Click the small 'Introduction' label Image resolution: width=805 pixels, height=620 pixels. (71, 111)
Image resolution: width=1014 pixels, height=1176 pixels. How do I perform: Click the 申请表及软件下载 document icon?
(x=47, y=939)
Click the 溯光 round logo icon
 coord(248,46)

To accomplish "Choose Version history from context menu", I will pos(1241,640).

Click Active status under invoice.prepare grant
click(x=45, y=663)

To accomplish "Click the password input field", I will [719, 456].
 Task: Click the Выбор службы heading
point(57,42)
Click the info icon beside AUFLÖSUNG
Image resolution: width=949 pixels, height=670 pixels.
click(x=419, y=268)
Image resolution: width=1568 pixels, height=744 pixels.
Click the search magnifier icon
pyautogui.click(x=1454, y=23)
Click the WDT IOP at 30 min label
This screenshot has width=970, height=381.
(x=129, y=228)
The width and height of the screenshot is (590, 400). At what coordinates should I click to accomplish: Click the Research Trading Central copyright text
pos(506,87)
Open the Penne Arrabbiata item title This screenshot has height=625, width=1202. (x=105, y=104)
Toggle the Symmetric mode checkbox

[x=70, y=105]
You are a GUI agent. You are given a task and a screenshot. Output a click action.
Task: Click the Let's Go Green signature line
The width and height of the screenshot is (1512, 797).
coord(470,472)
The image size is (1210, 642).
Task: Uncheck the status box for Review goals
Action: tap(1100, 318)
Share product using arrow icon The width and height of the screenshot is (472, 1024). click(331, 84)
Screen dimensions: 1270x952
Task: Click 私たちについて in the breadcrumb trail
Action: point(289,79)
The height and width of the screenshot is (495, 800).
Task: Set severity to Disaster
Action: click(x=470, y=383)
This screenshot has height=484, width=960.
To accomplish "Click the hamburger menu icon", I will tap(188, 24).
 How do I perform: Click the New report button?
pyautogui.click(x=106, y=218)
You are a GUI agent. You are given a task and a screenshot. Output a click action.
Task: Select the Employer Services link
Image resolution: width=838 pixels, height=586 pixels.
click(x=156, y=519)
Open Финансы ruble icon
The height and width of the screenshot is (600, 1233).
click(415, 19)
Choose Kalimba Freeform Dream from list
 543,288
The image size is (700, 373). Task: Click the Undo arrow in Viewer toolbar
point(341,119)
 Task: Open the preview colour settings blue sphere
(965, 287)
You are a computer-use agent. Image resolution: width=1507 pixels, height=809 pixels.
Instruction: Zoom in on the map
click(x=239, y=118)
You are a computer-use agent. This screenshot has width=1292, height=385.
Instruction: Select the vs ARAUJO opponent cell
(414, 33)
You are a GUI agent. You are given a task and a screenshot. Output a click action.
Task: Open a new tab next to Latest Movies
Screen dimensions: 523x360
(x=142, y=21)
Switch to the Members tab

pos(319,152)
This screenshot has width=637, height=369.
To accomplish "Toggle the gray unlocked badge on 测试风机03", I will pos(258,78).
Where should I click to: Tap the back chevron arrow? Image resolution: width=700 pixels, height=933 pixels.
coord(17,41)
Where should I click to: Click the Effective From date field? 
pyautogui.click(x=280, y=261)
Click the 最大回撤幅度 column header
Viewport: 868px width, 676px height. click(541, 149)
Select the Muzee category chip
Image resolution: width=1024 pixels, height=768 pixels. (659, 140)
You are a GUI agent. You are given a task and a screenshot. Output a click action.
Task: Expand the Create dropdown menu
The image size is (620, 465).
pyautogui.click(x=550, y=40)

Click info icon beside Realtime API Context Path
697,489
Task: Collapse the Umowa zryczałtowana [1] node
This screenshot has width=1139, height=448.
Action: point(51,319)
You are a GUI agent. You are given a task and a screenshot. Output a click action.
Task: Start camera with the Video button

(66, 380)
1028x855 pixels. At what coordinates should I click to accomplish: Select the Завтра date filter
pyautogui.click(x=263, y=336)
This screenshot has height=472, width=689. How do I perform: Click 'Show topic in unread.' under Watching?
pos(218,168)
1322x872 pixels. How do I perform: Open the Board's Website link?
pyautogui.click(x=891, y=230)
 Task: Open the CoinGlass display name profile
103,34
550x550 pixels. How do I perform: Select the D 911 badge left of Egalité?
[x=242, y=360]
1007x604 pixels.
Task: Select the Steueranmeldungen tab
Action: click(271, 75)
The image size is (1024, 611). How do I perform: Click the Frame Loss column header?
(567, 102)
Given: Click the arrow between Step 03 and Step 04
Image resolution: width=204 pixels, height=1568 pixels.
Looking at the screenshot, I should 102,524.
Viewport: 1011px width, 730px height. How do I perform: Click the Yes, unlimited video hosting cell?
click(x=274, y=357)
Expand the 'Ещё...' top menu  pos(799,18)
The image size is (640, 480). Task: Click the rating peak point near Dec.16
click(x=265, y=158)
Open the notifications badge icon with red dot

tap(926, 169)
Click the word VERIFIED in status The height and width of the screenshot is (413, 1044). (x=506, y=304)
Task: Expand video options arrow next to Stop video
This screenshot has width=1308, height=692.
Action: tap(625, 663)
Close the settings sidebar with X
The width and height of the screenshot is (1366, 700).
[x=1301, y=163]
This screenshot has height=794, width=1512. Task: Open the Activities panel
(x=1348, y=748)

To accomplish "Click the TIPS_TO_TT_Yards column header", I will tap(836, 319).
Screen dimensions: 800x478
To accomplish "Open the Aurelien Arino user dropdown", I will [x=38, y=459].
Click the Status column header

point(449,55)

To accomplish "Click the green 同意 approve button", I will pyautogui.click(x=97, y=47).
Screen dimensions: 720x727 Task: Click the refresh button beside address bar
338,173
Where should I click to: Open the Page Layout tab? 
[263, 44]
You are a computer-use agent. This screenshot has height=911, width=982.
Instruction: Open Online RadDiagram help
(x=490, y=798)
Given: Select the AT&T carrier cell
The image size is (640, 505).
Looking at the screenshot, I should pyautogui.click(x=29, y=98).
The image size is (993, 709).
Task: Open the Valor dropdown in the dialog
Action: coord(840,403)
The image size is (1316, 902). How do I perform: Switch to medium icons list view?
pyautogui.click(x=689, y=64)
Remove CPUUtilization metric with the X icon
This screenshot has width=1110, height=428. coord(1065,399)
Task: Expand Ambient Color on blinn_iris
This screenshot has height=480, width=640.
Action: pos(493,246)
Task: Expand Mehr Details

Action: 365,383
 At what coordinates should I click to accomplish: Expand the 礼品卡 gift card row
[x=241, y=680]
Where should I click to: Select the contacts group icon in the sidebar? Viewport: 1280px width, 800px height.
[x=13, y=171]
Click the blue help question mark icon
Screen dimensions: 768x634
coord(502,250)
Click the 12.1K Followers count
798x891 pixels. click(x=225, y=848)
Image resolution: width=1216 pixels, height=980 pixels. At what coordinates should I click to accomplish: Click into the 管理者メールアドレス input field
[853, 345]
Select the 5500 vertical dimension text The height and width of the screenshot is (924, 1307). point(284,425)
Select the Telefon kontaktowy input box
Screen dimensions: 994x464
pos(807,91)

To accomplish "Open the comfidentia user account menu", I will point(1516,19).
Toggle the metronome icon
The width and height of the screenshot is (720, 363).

──────────

● Instructions to follow
Your response needs to restate the lines above exactly.

● Expected answer
Click the small 'Introduction' label Image resolution: width=805 pixels, height=620 pixels. (71, 111)
Image resolution: width=1014 pixels, height=1176 pixels. How do I perform: Click the 申请表及软件下载 document icon?
(x=47, y=939)
Click the 溯光 round logo icon
 coord(248,46)

To accomplish "Choose Version history from context menu", I will pos(1241,640).

Click Active status under invoice.prepare grant
click(x=45, y=663)

To accomplish "Click the password input field", I will [719, 456].
 Task: Click the Выбор службы heading
point(57,42)
Click the info icon beside AUFLÖSUNG
Image resolution: width=949 pixels, height=670 pixels.
click(x=419, y=268)
Image resolution: width=1568 pixels, height=744 pixels.
Click the search magnifier icon
pyautogui.click(x=1454, y=23)
Click the WDT IOP at 30 min label
This screenshot has width=970, height=381.
(x=129, y=228)
The width and height of the screenshot is (590, 400). At what coordinates should I click to accomplish: Click the Research Trading Central copyright text
pos(506,87)
Open the Penne Arrabbiata item title This screenshot has height=625, width=1202. (x=105, y=104)
Toggle the Symmetric mode checkbox

[x=70, y=105]
You are a GUI agent. You are given a task and a screenshot. Output a click action.
Task: Click the Let's Go Green signature line
The width and height of the screenshot is (1512, 797).
coord(470,472)
The image size is (1210, 642).
Task: Uncheck the status box for Review goals
Action: tap(1100, 318)
Share product using arrow icon The width and height of the screenshot is (472, 1024). click(331, 84)
Screen dimensions: 1270x952
Task: Click 私たちについて in the breadcrumb trail
Action: point(289,79)
The height and width of the screenshot is (495, 800).
Task: Set severity to Disaster
Action: click(x=470, y=383)
This screenshot has height=484, width=960.
To accomplish "Click the hamburger menu icon", I will tap(188, 24).
 How do I perform: Click the New report button?
pyautogui.click(x=106, y=218)
You are a GUI agent. You are given a task and a screenshot. Output a click action.
Task: Select the Employer Services link
Image resolution: width=838 pixels, height=586 pixels.
click(x=156, y=519)
Open Финансы ruble icon
The height and width of the screenshot is (600, 1233).
click(415, 19)
Choose Kalimba Freeform Dream from list
 543,288
The image size is (700, 373). Task: Click the Undo arrow in Viewer toolbar
point(341,119)
 Task: Open the preview colour settings blue sphere
(965, 287)
You are a computer-use agent. Image resolution: width=1507 pixels, height=809 pixels.
Instruction: Zoom in on the map
click(x=239, y=118)
You are a computer-use agent. This screenshot has width=1292, height=385.
Instruction: Select the vs ARAUJO opponent cell
(414, 33)
You are a GUI agent. You are given a task and a screenshot. Output a click action.
Task: Open a new tab next to Latest Movies
Screen dimensions: 523x360
(x=142, y=21)
Switch to the Members tab

pos(319,152)
This screenshot has width=637, height=369.
To accomplish "Toggle the gray unlocked badge on 测试风机03", I will pos(258,78).
Where should I click to: Tap the back chevron arrow? Image resolution: width=700 pixels, height=933 pixels.
coord(17,41)
Where should I click to: Click the Effective From date field? 
pyautogui.click(x=280, y=261)
Click the 最大回撤幅度 column header
Viewport: 868px width, 676px height. click(541, 149)
Select the Muzee category chip
Image resolution: width=1024 pixels, height=768 pixels. (659, 140)
You are a GUI agent. You are given a task and a screenshot. Output a click action.
Task: Expand the Create dropdown menu
The image size is (620, 465).
pyautogui.click(x=550, y=40)

Click info icon beside Realtime API Context Path
697,489
Task: Collapse the Umowa zryczałtowana [1] node
This screenshot has width=1139, height=448.
Action: point(51,319)
You are a GUI agent. You are given a task and a screenshot. Output a click action.
Task: Start camera with the Video button

(66, 380)
1028x855 pixels. At what coordinates should I click to accomplish: Select the Завтра date filter
pyautogui.click(x=263, y=336)
This screenshot has height=472, width=689. How do I perform: Click 'Show topic in unread.' under Watching?
pos(218,168)
1322x872 pixels. How do I perform: Open the Board's Website link?
pyautogui.click(x=891, y=230)
 Task: Open the CoinGlass display name profile
103,34
550x550 pixels. How do I perform: Select the D 911 badge left of Egalité?
[x=242, y=360]
1007x604 pixels.
Task: Select the Steueranmeldungen tab
Action: click(271, 75)
The image size is (1024, 611). How do I perform: Click the Frame Loss column header?
(567, 102)
Given: Click the arrow between Step 03 and Step 04
Image resolution: width=204 pixels, height=1568 pixels.
Looking at the screenshot, I should 102,524.
Viewport: 1011px width, 730px height. How do I perform: Click the Yes, unlimited video hosting cell?
click(x=274, y=357)
Expand the 'Ещё...' top menu  pos(799,18)
The image size is (640, 480). Task: Click the rating peak point near Dec.16
click(x=265, y=158)
Open the notifications badge icon with red dot

tap(926, 169)
Click the word VERIFIED in status The height and width of the screenshot is (413, 1044). (x=506, y=304)
Task: Expand video options arrow next to Stop video
This screenshot has width=1308, height=692.
Action: tap(625, 663)
Close the settings sidebar with X
The width and height of the screenshot is (1366, 700).
[x=1301, y=163]
This screenshot has height=794, width=1512. Task: Open the Activities panel
(x=1348, y=748)

To accomplish "Click the TIPS_TO_TT_Yards column header", I will tap(836, 319).
Screen dimensions: 800x478
To accomplish "Open the Aurelien Arino user dropdown", I will [x=38, y=459].
Click the Status column header

point(449,55)

To accomplish "Click the green 同意 approve button", I will pyautogui.click(x=97, y=47).
Screen dimensions: 720x727 Task: Click the refresh button beside address bar
338,173
Where should I click to: Open the Page Layout tab? 
[263, 44]
You are a computer-use agent. This screenshot has height=911, width=982.
Instruction: Open Online RadDiagram help
(x=490, y=798)
Given: Select the AT&T carrier cell
The image size is (640, 505).
Looking at the screenshot, I should pyautogui.click(x=29, y=98).
The image size is (993, 709).
Task: Open the Valor dropdown in the dialog
Action: coord(840,403)
The image size is (1316, 902). How do I perform: Switch to medium icons list view?
pyautogui.click(x=689, y=64)
Remove CPUUtilization metric with the X icon
This screenshot has width=1110, height=428. coord(1065,399)
Task: Expand Ambient Color on blinn_iris
This screenshot has height=480, width=640.
Action: pos(493,246)
Task: Expand Mehr Details

Action: 365,383
 At what coordinates should I click to accomplish: Expand the 礼品卡 gift card row
[x=241, y=680]
Where should I click to: Select the contacts group icon in the sidebar? Viewport: 1280px width, 800px height.
[x=13, y=171]
Click the blue help question mark icon
Screen dimensions: 768x634
coord(502,250)
Click the 12.1K Followers count
798x891 pixels. click(x=225, y=848)
Image resolution: width=1216 pixels, height=980 pixels. At what coordinates should I click to accomplish: Click into the 管理者メールアドレス input field
[853, 345]
Select the 5500 vertical dimension text The height and width of the screenshot is (924, 1307). point(284,425)
Select the Telefon kontaktowy input box
Screen dimensions: 994x464
pos(807,91)

To accomplish "Open the comfidentia user account menu", I will point(1516,19).
Toggle the metronome icon
The width and height of the screenshot is (720, 363).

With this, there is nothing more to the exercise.